NewsChannel 9 took a closer look at the backlog in a 12-hour period that same day, leaving callers waiting for hours, or even the next day for an officer to arrive, with complaints getting stuck in the queue.
At 6:10 p.m. one night, a suspicious vehicle complaint came in, and an officer didn’t respond until the next day at 3:32 a.m. A dispute was called in at 6:13 p.m. and got an 11:57 p.m. response.
A half hour later, at 6:44 pm, a domestic incident was called in with an officer getting to that scene at 11:33 p.m. Similarly, a loitering call came in at 7:34 p.m. was answered hours later, at 11:53 p.m. A harassment call then came in at 8:01, and was answered at 11:36 p.m.
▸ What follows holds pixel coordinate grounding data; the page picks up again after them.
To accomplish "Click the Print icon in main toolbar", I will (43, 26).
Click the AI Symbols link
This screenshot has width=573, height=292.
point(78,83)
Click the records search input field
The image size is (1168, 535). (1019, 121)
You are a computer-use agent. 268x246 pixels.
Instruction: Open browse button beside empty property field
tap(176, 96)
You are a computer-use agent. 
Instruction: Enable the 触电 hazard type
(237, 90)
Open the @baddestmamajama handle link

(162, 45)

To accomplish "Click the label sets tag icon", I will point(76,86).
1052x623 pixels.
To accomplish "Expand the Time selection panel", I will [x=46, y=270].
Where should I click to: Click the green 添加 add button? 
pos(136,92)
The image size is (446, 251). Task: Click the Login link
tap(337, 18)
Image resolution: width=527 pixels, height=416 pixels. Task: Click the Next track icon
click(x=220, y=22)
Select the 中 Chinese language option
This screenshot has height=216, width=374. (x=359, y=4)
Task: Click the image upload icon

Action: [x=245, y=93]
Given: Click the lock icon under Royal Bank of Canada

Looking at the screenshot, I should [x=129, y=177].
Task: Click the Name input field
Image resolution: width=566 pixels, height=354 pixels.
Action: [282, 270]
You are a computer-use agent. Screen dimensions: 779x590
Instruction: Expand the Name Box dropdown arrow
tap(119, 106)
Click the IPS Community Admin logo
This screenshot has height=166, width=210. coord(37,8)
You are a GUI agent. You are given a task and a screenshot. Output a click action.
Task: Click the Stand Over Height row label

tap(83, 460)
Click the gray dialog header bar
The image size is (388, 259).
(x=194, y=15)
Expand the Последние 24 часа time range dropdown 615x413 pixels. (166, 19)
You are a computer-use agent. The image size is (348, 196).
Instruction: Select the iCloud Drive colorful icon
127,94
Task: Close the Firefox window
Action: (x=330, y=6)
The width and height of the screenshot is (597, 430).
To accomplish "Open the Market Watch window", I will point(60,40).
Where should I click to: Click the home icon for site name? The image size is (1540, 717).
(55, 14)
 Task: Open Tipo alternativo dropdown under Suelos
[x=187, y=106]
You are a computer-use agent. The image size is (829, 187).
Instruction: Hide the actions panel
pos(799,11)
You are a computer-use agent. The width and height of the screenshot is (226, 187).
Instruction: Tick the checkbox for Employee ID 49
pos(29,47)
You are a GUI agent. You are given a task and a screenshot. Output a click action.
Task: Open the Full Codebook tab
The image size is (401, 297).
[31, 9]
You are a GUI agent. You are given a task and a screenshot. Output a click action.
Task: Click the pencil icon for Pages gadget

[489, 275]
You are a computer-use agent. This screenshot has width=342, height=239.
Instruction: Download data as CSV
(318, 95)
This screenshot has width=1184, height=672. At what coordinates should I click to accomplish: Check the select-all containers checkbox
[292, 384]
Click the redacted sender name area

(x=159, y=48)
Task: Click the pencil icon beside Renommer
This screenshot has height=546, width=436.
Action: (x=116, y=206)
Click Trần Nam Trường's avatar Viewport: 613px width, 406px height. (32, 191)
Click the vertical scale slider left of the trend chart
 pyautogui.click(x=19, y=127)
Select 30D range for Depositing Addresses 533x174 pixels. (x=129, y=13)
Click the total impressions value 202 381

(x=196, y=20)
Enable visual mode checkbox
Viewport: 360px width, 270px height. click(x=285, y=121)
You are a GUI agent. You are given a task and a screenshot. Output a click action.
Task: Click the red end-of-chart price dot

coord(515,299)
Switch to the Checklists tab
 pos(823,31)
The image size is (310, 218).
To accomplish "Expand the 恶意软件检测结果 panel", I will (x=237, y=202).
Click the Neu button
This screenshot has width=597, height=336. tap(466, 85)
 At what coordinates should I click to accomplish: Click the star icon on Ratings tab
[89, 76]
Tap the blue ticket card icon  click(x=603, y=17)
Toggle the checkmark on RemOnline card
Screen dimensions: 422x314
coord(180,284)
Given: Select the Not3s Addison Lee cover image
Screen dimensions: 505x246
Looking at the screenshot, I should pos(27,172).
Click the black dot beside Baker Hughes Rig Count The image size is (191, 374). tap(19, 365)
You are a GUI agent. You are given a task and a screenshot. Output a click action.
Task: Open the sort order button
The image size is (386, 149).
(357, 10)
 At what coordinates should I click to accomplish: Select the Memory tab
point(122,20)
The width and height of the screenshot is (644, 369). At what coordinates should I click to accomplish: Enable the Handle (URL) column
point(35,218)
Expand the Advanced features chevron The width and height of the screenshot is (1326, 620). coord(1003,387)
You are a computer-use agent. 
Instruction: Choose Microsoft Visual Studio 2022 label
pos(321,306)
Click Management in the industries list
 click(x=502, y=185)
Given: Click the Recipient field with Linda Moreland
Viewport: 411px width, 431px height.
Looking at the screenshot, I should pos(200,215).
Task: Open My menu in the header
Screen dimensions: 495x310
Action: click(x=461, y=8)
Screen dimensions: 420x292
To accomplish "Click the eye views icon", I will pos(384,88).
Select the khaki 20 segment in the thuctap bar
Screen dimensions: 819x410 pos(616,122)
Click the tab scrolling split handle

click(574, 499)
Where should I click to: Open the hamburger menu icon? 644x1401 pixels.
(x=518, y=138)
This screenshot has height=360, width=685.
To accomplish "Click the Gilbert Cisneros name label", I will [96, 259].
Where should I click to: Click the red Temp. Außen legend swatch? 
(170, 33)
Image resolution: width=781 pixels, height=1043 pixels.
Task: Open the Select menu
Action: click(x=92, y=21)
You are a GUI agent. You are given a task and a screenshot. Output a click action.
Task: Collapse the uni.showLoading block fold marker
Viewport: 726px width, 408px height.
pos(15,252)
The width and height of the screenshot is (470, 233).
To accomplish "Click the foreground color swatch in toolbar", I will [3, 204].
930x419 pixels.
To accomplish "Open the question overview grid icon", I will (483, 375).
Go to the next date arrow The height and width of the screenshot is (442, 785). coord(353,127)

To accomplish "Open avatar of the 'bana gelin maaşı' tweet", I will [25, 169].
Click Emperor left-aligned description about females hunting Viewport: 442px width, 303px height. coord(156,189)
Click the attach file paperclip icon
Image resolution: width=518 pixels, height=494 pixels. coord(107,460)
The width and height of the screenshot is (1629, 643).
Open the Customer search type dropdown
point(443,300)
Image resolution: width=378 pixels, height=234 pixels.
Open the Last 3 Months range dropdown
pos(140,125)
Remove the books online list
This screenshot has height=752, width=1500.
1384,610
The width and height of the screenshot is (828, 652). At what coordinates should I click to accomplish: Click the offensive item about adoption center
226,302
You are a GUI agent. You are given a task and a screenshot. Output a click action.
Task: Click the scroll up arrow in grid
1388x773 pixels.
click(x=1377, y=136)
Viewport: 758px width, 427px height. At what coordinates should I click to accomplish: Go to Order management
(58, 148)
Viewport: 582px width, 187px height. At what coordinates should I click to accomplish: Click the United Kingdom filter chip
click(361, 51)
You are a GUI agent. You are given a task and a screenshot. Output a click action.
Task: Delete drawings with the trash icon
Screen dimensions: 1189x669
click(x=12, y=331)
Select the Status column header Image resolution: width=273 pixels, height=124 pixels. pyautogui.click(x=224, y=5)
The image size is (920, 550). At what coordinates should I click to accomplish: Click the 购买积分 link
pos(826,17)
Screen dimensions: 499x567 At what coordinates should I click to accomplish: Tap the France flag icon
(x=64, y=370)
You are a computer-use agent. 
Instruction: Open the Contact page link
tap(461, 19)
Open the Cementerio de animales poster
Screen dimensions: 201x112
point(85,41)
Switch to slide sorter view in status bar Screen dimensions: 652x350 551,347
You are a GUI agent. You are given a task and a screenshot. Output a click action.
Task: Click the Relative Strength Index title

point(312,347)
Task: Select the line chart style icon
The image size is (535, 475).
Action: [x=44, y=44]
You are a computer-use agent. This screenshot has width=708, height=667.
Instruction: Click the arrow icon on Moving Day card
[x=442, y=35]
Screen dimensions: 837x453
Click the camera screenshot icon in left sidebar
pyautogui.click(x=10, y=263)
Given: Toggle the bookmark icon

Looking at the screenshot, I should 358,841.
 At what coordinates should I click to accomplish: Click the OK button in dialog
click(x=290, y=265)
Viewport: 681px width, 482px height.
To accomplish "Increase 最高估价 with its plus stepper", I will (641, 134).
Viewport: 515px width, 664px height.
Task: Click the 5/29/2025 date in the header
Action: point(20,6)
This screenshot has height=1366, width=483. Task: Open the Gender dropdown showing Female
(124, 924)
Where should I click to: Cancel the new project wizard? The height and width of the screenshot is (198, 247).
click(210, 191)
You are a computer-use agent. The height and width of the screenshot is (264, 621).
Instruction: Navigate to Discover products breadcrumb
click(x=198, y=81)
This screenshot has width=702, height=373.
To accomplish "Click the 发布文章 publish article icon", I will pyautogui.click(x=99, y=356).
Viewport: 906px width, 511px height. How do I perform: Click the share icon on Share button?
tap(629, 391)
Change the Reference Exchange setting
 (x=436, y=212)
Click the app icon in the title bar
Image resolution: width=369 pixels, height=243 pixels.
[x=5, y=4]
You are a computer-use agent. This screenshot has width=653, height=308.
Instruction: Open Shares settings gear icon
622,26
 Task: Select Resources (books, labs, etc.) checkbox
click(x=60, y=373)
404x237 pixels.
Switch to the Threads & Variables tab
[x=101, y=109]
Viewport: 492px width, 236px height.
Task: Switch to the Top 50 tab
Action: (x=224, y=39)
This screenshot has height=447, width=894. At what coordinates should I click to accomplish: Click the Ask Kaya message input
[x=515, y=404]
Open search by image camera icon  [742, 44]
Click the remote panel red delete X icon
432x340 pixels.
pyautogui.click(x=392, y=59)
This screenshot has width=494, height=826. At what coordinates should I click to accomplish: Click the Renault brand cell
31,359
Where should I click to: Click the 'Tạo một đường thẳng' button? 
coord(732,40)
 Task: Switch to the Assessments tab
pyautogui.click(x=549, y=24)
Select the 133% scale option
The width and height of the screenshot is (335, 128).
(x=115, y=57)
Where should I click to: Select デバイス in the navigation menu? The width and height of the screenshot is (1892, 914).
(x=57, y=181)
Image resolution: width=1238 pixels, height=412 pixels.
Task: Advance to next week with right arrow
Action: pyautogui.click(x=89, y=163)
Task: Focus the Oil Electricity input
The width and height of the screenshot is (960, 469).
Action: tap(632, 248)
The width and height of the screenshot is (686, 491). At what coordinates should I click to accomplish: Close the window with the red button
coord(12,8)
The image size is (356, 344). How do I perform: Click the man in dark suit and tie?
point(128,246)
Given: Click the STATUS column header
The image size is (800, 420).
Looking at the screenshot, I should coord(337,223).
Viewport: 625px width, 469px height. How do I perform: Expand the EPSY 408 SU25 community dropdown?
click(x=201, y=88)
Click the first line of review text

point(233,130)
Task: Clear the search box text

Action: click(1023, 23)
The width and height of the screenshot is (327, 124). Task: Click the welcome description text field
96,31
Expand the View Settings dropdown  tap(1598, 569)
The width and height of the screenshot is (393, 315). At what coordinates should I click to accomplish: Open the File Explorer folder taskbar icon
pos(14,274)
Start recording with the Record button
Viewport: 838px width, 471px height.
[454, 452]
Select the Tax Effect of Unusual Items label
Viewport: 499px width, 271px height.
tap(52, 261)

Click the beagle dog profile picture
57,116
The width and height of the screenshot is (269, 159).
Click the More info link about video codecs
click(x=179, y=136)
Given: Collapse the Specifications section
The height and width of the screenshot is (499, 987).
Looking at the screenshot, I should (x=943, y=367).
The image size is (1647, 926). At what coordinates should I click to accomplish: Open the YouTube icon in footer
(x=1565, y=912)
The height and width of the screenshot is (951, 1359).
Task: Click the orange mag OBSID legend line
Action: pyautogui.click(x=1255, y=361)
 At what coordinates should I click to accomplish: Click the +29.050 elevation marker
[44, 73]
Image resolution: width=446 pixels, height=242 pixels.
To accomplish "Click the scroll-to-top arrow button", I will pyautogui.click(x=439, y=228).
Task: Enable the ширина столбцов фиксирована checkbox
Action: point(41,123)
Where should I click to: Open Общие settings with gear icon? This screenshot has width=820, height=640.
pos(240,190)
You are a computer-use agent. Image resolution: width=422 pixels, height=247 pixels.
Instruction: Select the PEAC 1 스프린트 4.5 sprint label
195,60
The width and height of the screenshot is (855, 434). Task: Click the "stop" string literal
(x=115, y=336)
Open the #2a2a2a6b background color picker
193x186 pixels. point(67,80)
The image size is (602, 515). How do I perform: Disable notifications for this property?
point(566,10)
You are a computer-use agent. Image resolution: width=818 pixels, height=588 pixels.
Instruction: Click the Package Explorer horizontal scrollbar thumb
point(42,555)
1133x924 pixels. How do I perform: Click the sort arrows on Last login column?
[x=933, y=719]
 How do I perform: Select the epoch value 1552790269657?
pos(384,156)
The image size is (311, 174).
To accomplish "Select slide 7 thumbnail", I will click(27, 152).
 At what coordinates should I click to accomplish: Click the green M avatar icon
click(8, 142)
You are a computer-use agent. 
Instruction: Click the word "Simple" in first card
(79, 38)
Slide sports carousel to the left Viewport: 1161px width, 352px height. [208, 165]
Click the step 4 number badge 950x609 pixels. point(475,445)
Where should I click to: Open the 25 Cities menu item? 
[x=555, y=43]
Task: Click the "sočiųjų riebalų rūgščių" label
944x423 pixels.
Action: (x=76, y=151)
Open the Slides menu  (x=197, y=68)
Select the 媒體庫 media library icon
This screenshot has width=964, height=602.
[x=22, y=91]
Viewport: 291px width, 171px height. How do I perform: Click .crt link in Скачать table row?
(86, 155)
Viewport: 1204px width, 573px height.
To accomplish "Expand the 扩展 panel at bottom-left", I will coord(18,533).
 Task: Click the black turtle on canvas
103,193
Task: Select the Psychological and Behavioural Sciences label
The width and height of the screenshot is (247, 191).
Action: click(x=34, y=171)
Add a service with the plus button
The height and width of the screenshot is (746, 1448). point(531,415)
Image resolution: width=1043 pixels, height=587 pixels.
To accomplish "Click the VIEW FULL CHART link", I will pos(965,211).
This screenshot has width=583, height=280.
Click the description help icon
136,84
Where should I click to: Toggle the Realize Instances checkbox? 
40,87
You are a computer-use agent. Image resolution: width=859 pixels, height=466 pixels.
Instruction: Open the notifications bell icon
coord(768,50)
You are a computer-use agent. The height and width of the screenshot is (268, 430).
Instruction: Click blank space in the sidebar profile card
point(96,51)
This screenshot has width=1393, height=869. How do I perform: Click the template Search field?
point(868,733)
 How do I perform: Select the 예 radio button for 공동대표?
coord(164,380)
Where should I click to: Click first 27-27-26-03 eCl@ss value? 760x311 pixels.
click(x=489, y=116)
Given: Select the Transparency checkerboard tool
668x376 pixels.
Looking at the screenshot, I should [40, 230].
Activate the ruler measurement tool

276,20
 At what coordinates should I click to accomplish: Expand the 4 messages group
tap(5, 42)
And in the next hour, between 8 and 9 p.m., calls for a larceny, and loud noise, answered the next day, 2:22 a.m. and 12:58 a.m.
“So as our members are being taken to these violent crimes to address, the rest of the community is affected because we don’t have enough cops to address these quality of life issues 8:33,” Moran said.
A depleted force has police struggling to respond quickly to what many might consider less dire situations.
“If you’re calling 911 clearly, your issue is important, to you and you want it addressed in a timely manner and we understand that, but we have been, our resources have been pulled to an extent where it’s nearly impossible to respond in an appropriate amount of time,” said Moran.
Syracuse police are constantly looking for new recruits, but find it difficult to hire enough to outpace the number of retirements. The PBA president continued the drumbeat for more officers, to better response times and help maintain trust in police.